A wonderful homage to both Pessoa and Borges is hidden in Jose Saramago's wonderful novel O ano da morte de Ricardo Reis (The Year of the Death of Ricardo Reis). Pessoa's neoclassical heteronym Ricardo Reis returns (shortly after the death of Pessoa) to Lisbon, where he will have a series of conversations with Pessoa's ghost. In his suitcase: The God of the Labyrinth by Herbert Quain, an oblique reference to one of the apocryphal books by Quain mentioned in a story in Ficciones, "Examen de la obra de Herbert Quain." Saramago writes:
   O tedio da viagem e a sugestao do titulo o tinham atraido, um
   labirinto com um deus, que deus seria, que labirinto era, que deus
   labirintico, e afinal saira-lhe um simples romance policial, uma
   vulgar historia de assassinio e investigacao, o criminoso, a
   vitima, se pelo contrario nao preexiste a vitima ao criminoso, e
   finalmente o detective, todos tres cumplices da morte, em verdade
   vos direi que o leitor de romances policiais e o unico e real
   sobrevivente da historia que estiver lendo, se nao e como
   sobrevivente unico e real que todo o leitor le toda a historia.
   (23) (12)

Throughout the Saramago novel Reis tries to finish reading the Quain novel but can never do so: the apocryphal reader never finishes the apocryphal novel. In any case Reis--one of Pessoa's imaginary authors turned protagonist of the Saramago novel, where he has earnest conversations with Pessoa's ghost--is at the same remove from "reality" as The God of the Labyrinth, an apocryphal novel by an imaginary author.

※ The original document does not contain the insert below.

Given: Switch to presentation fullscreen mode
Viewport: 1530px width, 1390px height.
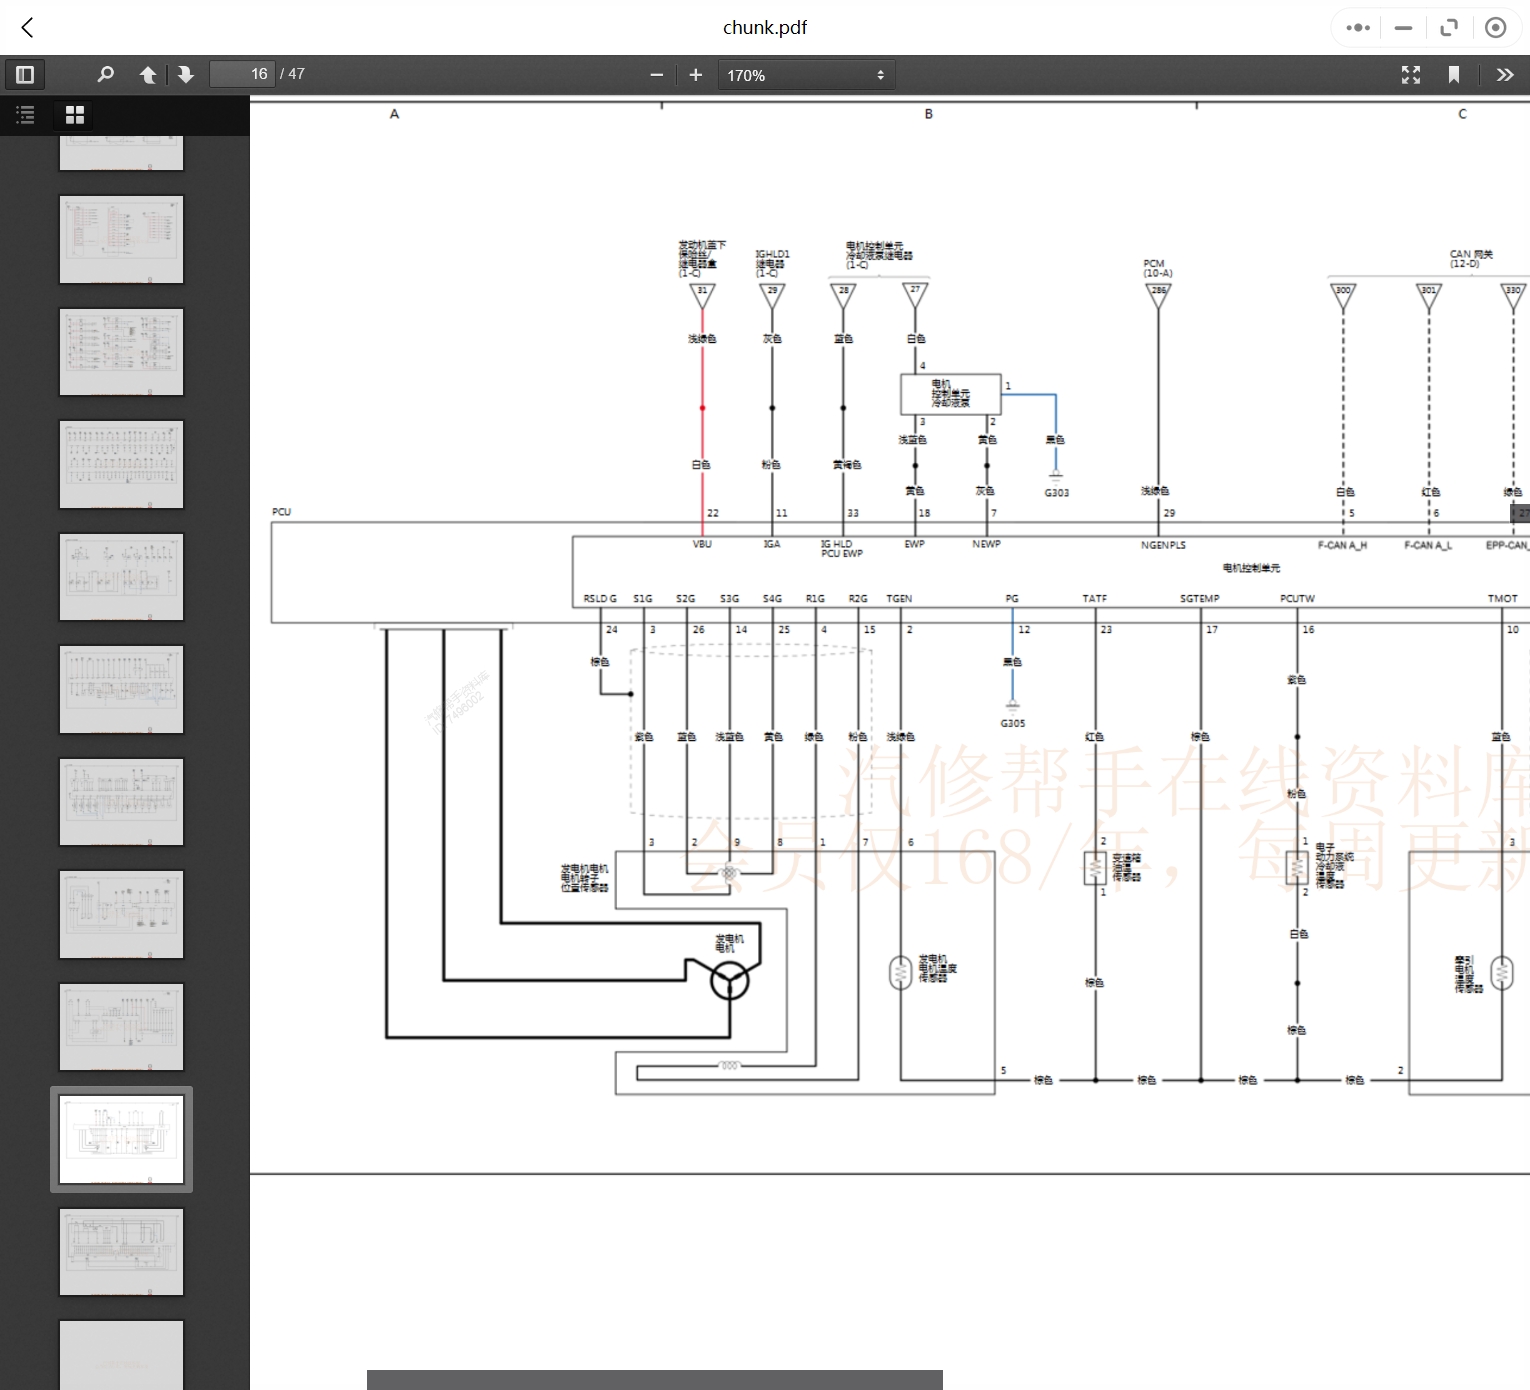Looking at the screenshot, I should pos(1411,75).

So I think it is worth entertaining the idea of a conversation that Borges could have had with Pessoa, and maybe even with Pessoa's heteronyms, in Lisbon during his six weeks there in May-June 1924. "La naderia de la personalidad," "La encrucijada de Berkeley," and the other philosophical essays of the period (some collected in Inquisiciones in 1925) make sense in dialogue with Pessoa's philosophical works and with the Livro do dessassossego (The Book of Disquiet), almost all of which were published posthumously. How one could wish to be sitting at a neighboring table in the cafe listening in on the conversation of these two diffident and brilliant writers, no doubt conversing in an English that was already turning a bit antique the English of Borges's grandmother who had emigrated to Argentina in the 1870s, the English that Pessoa had learned in South Africa twenty years before. Pure speculation, surely, but speculation of a kind that is of a piece with both writers, with both of their projects. (13)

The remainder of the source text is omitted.